ANSM has developed a notification form for an undesirable effect occurring after the realization of a tattoo. On this form, it is stipulated that tattoo products with an undesirable effect must be kept for at least 3 months. This notification form can be downloaded from the ANSM website and then sent to the vigilance department of ANSM.

This notification form includes several fields to fill out:

All person involved in the reporting system for vigilance of tattoo products are indicated: responsible persons, health professionals (physicians, pharmacists), tattooists, tattooed persons, and other. It is advisable to write the full name, telephone number, and e-mail address of the person designated above.
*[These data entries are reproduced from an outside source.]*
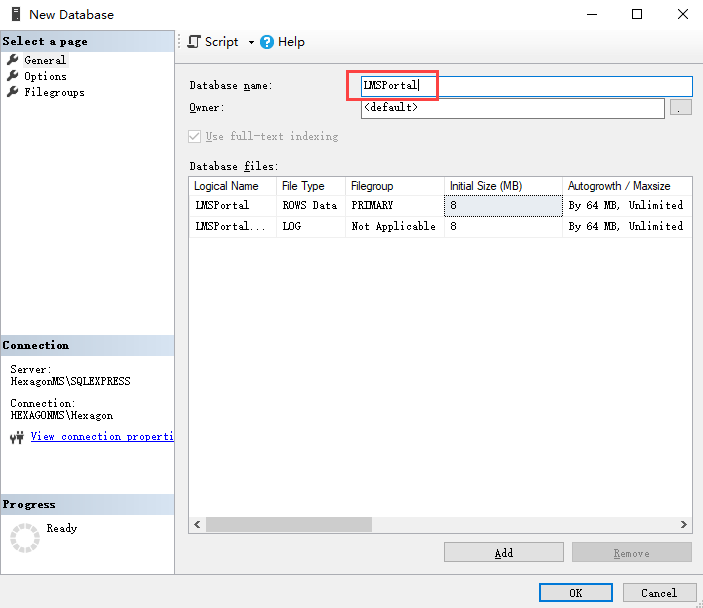Screen dimensions: 703x608
Task: Toggle Use full-text indexing checkbox
Action: [x=195, y=136]
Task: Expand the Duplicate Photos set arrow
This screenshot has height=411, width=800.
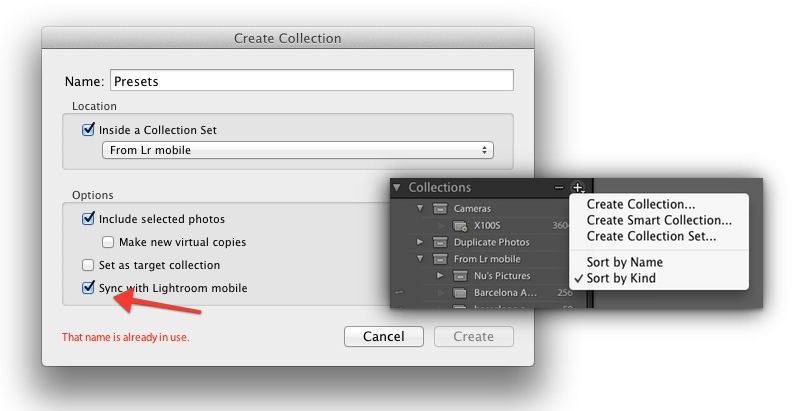Action: (421, 242)
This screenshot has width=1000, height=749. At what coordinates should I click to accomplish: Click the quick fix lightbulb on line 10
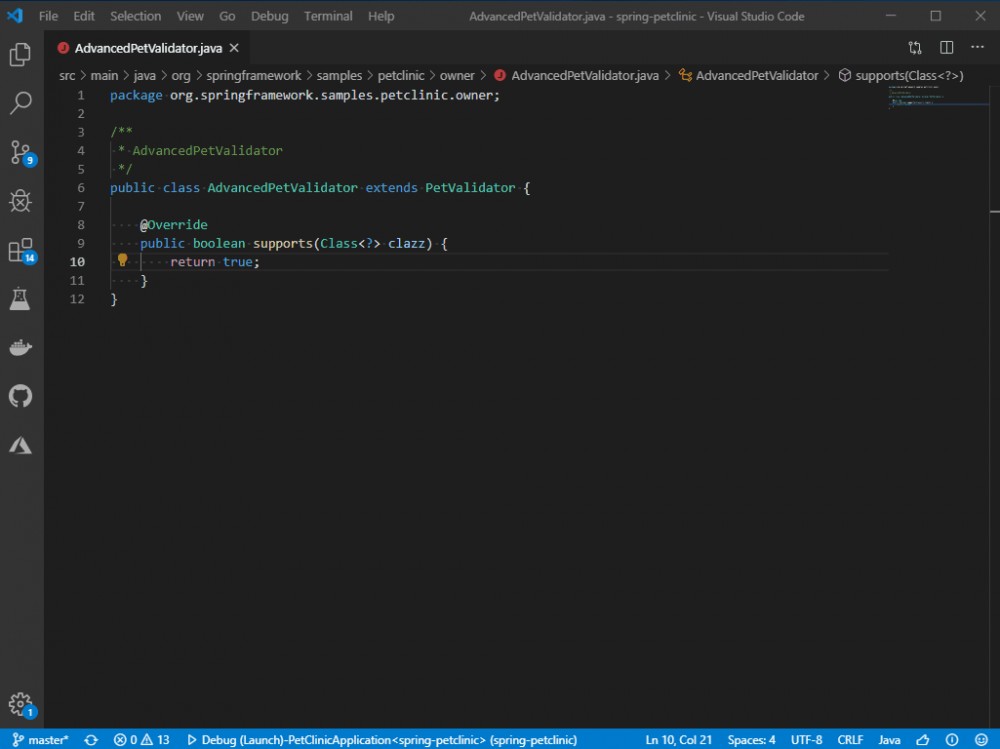click(122, 260)
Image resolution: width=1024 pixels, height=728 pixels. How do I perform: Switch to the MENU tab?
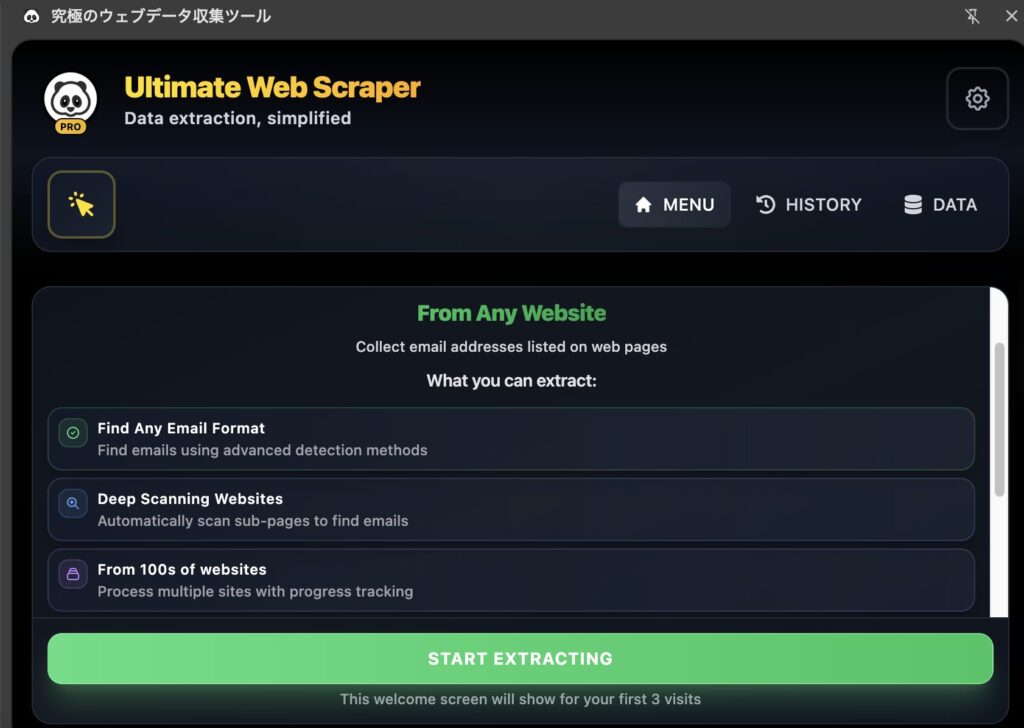click(674, 205)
The date of issue of the notification form is requested.

It is requested that the date of birth of the tattooed person, the person's gender, and whether there is a current pregnancy be specified.

The following information on tattoo products is requested: the name of the product(s), the batch number, and the color index of the colorants inside the tattoo product(s). The address and local contact details of suppliers, distributors, and/or manufacturers must also be provided.

Completion of the fields regarding the address and local contact details of the tattooist is requested. The notifier should indicate if the notification concerns a monochrome tattoo or a polychrome tattoo. The colors constituting the tattoo and the date of the realization of the tattoo must be clarified. The body area where the tattoo was performed is worth mentioning. If associated products are used, such as anaesthetic, antiseptic, etc. they may be included. At last, the date of occurrence of the adverse effect is requested.

Many fields are available: consulting a physician; consulting a pharmacist; social inconvenience (specify); work stoppage; urgent medical intervention; hospitalization; sequelae, disability, or incapacity; and other (specify).

Specification of professional use or misuse and if there are old tattoos is requested.

Clarification of whether the effect of the events took place at or away from the area of the realization of the tattoo is requested.

In the notification form, an open field is left available to the notifier, to describe the adverse effect and the occurence time of the effect.

Information on whether the person has allergies and/or skin diseases or other diseases is requested.

The development of the undesirable effect is investigated, such as if there was a spontaneous resolution of the effect and whether local and/or a general treatment was carried out.

Information on whether further investigations were carried out is requested, such as microbiological sampling, blood assessment, a biopsy, or an allergy survey. Finally, which final diagnosis was made and whether there is a causal link between the effects observed and the realization of the tattoo must be indicated.

The vigilance of tattoo products is led by the French competent authority, or ANSM, which defines the approach and leads and coordinates the action of different stakeholders, including

- notification of the undesirable effect and collection of information about it;

- registration, evaluation, and use of this information for the purpose of prevention, with the information analyzed while taking into account the available data on the sales and use practices of tattoo products;

- realization of all studies and all work on safety regarding tattoo products;

- realization and monitoring of corrective actions;

- possibly also research and analysis of data contained in the file of the finished product.

In terms of market surveillance, ANSM works in strong coordination with DGCCRF to monitor the implementation of the text. Given the collaboration agreement between the two French competent authorities, ANSM and DGCCRF, in France, tattoo inks were subject to a survey from 2012 to 2013. In total, 35 tattoo inks were examined by ANSM. Sterility tests were performed on 26, and research on aromatic amines was carried out on 28 samples. The DGCCRF laboratory focused on finding heavy metals. Three products were found to be nonsterile, and the presentation and/or labeling of 11 products were considered noncompliant with regulations [6].